The new Iran-China agreement points to both nations’ changing
strategic calculus in the current international milieu, where
international norms and principles have been eroded largely by the
Trump administration’s unilateral and aggressive policies vis-a-vis
Tehran and Beijing.

Slowly but surely, a triumvirate of China, Iran and neighboring
Pakistan is forming. This alliance could also encompass Afghanistan
and over time is expected to add Iraq and Syria, strategic anathema to
Washington and New Delhi.

A complementary new agreement between Iran and Syria, praised by
President Bashar al-Assad, signifies Iran’s intent to retain its
strategic foothold in that war-torn country, both as a gateway to
Lebanon and the Arab world and deterrent to Israel. That has come
irrespective of Israeli-Gulf Arab pressures, including recent attacks
inside Iran.

Much like responding to “maximum pressure” with “maximum resistance,”
Iran traditionally exerts counter-pressure to any regional and or
extra-regional pressure.

Tehran understands itself to be as a pivotal power in West Asia and
the Middle East, and can be expected to retaliate against the culprits
behind recent attacks on Natanz nuclear facility and the Parchin
military complex at a time and place of its choosing.

A final China-Iran deal would be a win-win serving the national
interests of both sides.

For sanctions and pandemic-hit Iran, it will offer important leeway to
economically survive at a difficult juncture, when Iran’s military and
nuclear sites are targeted for destruction, likely by a concerted
effort involving Israel and some Arab Gulf states.

According to a Tehran-based political scientist who wishes to remain
anonymous, “the purpose of these attacks on Iran might be related to
the perception that the Trump administration is willing to strike a
deal with Iran in the next few months prior to the November
elections.”

In turn, this raises questions about Trump’s real Iran strategy,
notwithstanding the major recent setback for the US at the UN Security
Council, which flatly rejected a draft US resolution on Iran calling
for an indefinite arms embargo.

Moreover, a UN expert denounced the US drone killing in January of
Iran’s top general Qasem Soleimani and nine other Iranian and Iraqi
officials as ” unlawful and arbitrary under international law.”

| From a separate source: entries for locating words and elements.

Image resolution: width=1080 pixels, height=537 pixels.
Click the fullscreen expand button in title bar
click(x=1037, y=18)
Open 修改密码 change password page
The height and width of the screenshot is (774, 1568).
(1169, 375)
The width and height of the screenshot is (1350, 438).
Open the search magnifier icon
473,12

According to the UN report, the drone attack violated Iraq’s
sovereignty and in turn has “institutionalized” Iranian hostility
toward the US, making it nearly impossible for any Iranian official to
engage in direct diplomacy with the Trump administration. That’s
particularly true since Iran’s new parliament led by hardliners
commenced its work.

President Hassan Rouhani’s moderate government is about to enter a
lame-duck period prior to the presidential elections in 2021, making
it less and less capable of any major foreign policy initiatives.

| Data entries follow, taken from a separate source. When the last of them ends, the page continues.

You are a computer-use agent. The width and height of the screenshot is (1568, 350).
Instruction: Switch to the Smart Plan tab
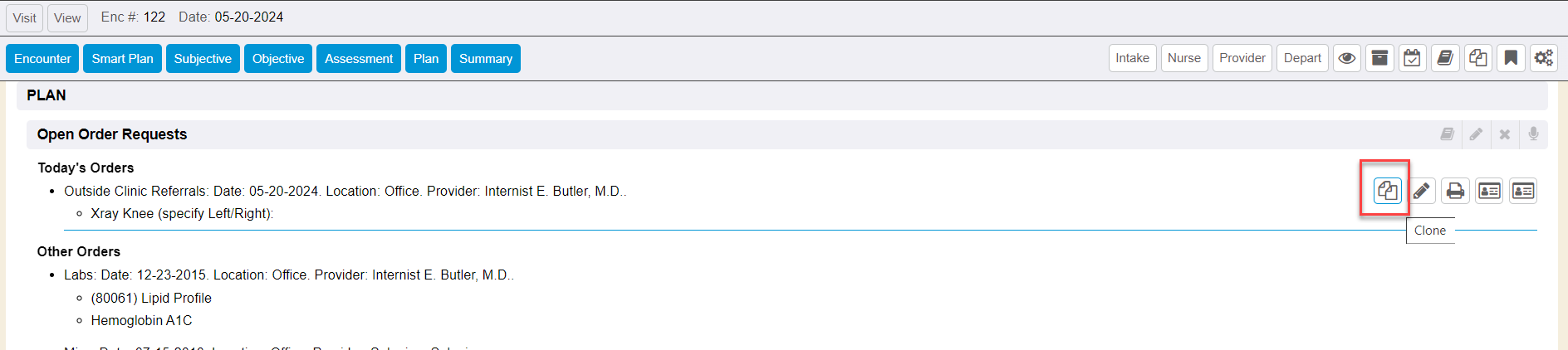coord(122,59)
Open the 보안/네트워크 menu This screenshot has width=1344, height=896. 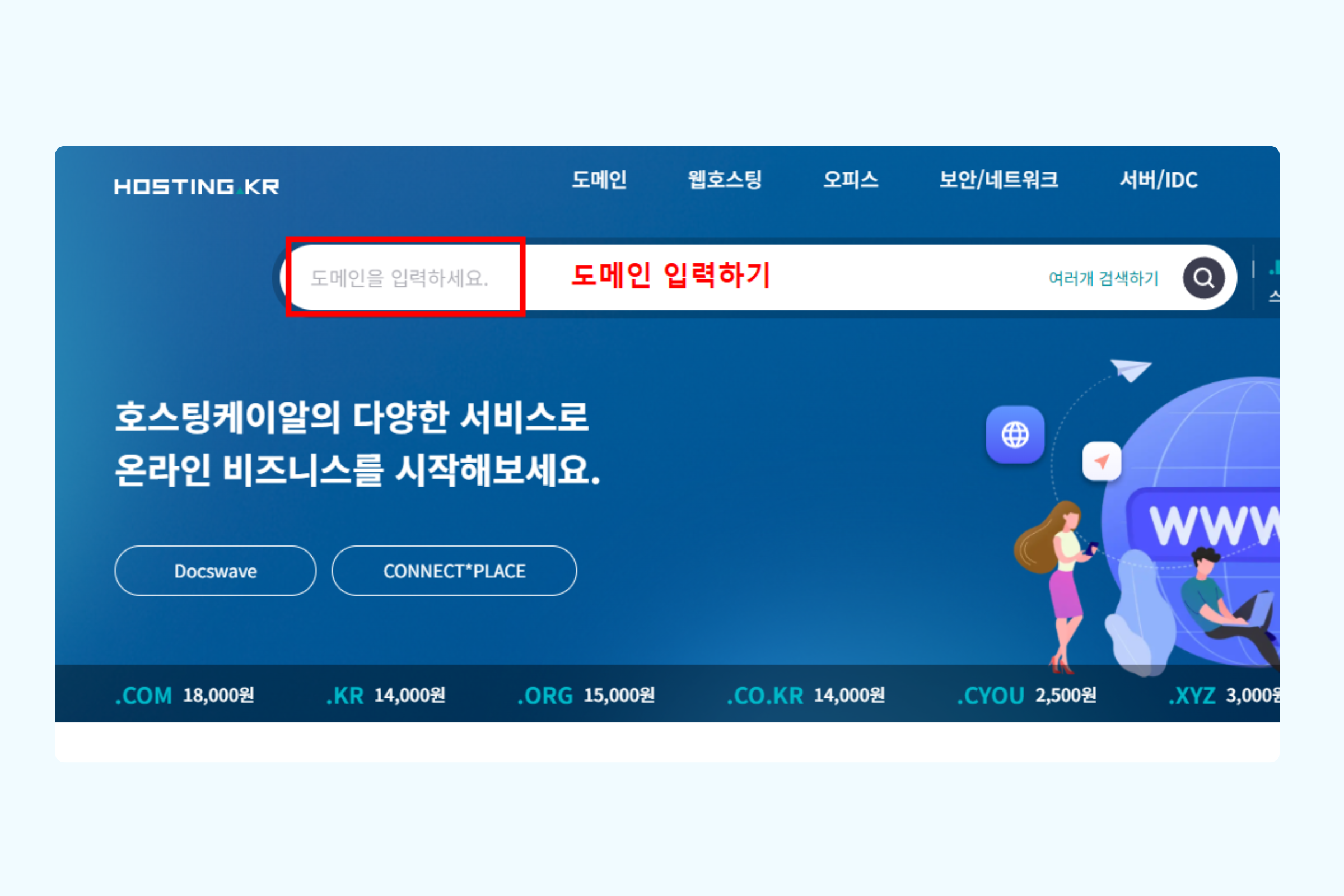998,179
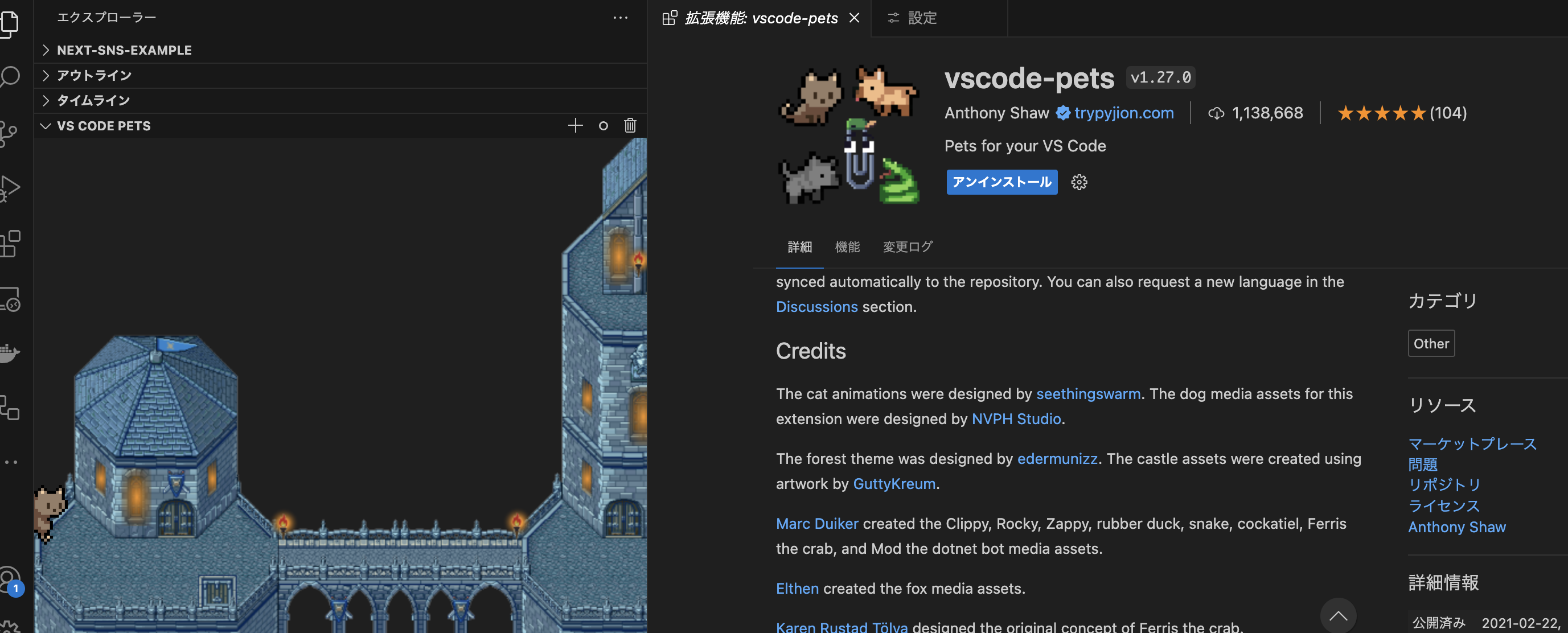Open the trypyjion.com link

pyautogui.click(x=1123, y=113)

Some analysts in Iran contend that there is still a narrow window of
opportunity for a new Tehran-Washington deal, prompted partly as a
reaction to the amentioned Tehran-Beijing agreement.

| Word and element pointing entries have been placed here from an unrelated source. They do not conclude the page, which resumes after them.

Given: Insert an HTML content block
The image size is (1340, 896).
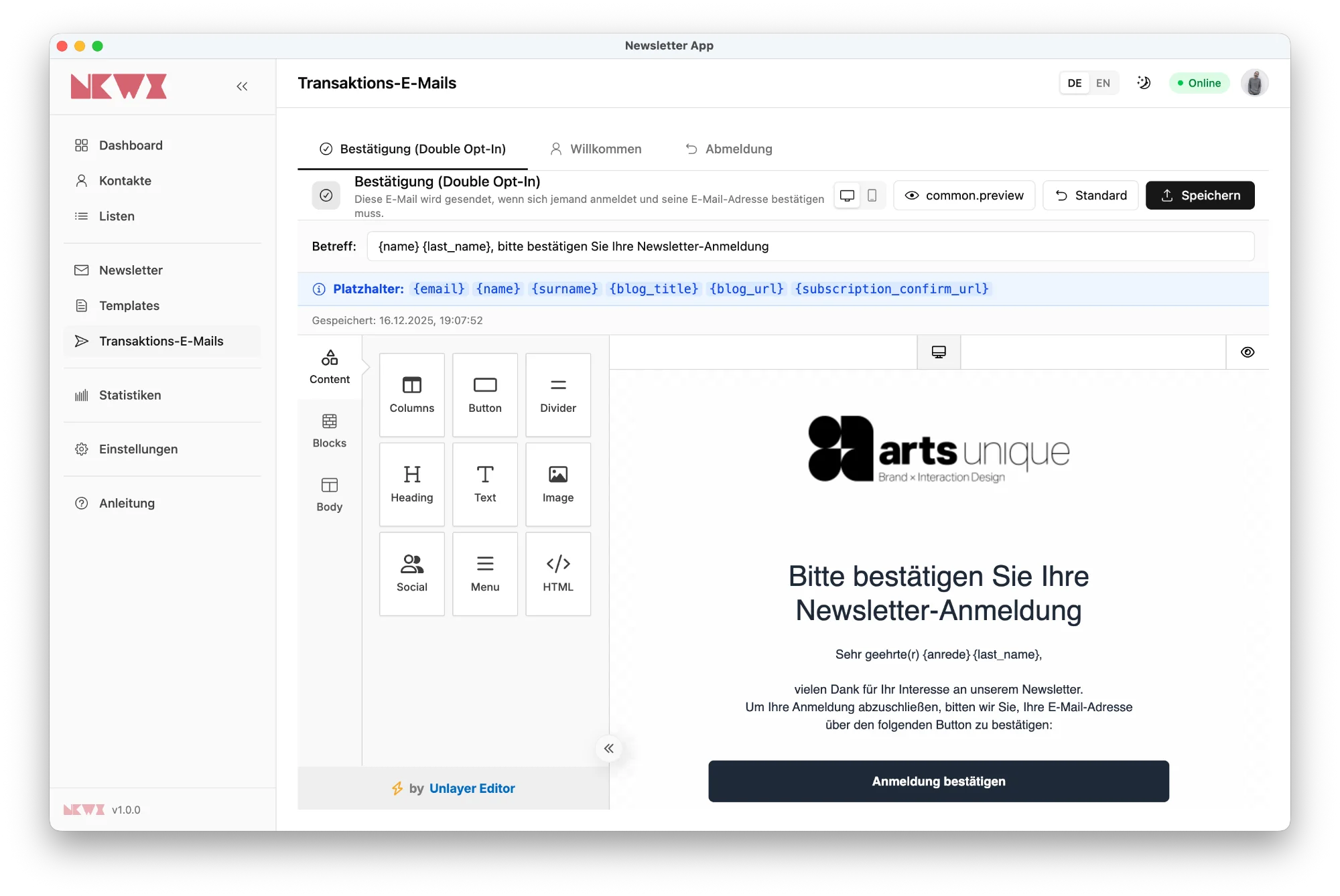Looking at the screenshot, I should click(557, 573).
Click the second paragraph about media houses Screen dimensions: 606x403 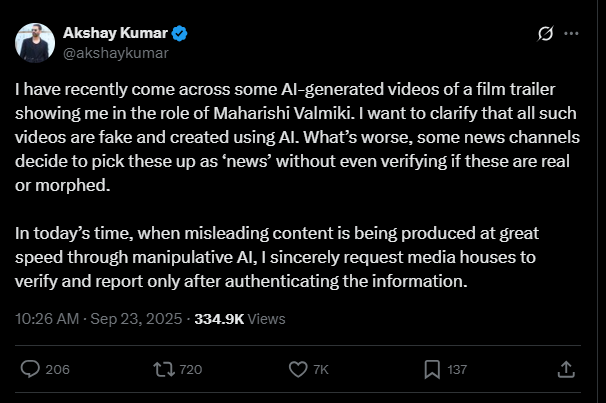click(x=290, y=257)
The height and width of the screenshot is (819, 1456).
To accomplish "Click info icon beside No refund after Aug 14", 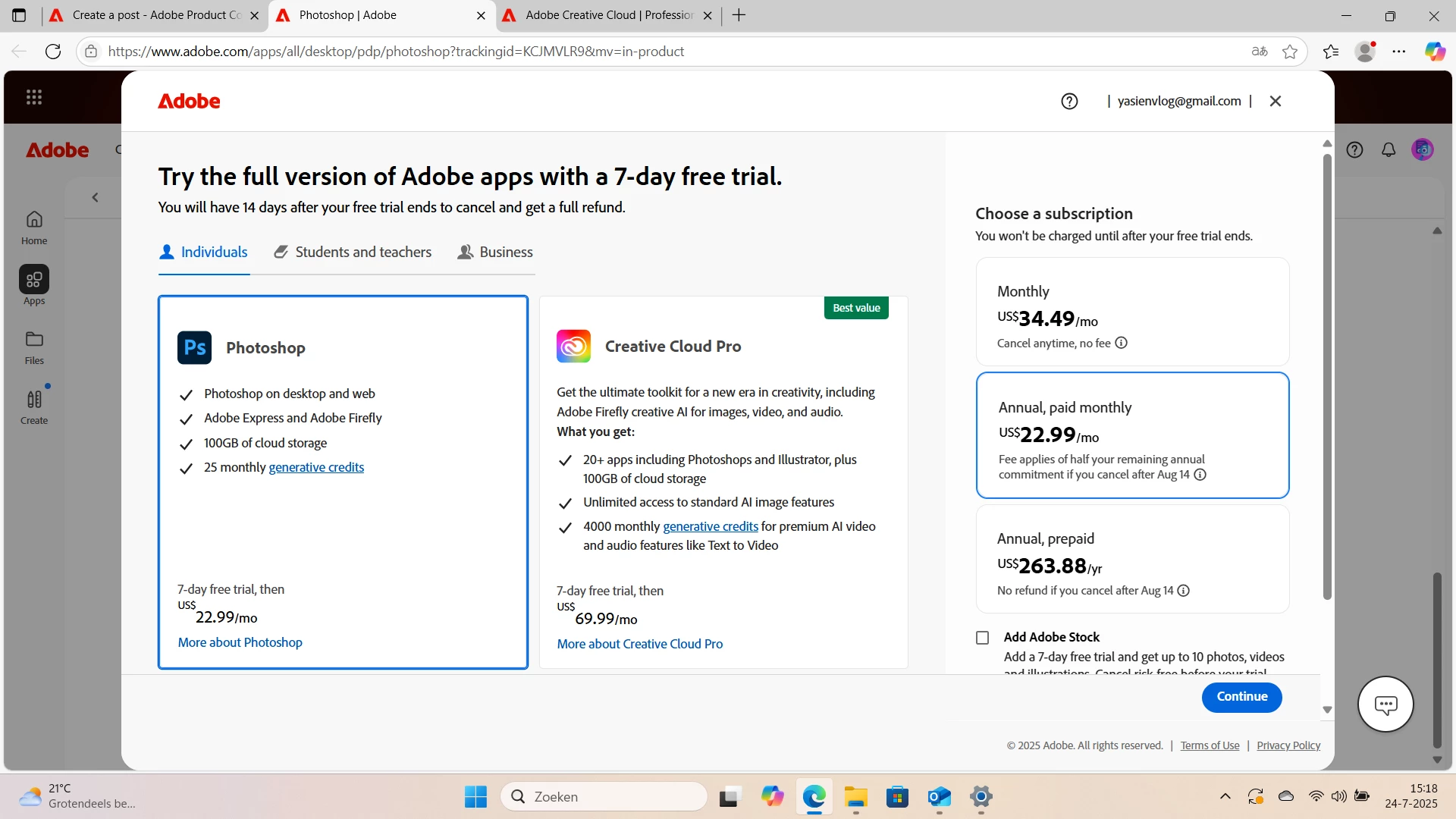I will (1184, 591).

Given Iran’s post-revolutionary position of “superpower equidistance,”
the agreement with China reflects a “new look East” approach by Tehran
while under Washington’s pressure. At the same time, it serves the
opposite logic of a “new look West” for the sake of navigating the
treacherous currents of a new cold war in favor of equilibrium.

That assumes, of course, that Washington is willing to ease its
persistent sanctions and threats. That remains to be seen. Meanwhile,
the recent spate of suspicious fires and sabotage at the Natanz
nuclear facility and Parchin military complex will embolden Iran’s
hardliners, who see no ground for optimism of a possible US policy
shift.

They see China’s steadfast defense of Iran at the UN Security Council
as a testament to Beijing’s reliability. Iranian hardliners are also
cognizant of their country’s ability to serve China’s BRI, not only
for the 80 million-strong Iranian market but the larger Eurasian
landmass encompassing some 4.6 billion people.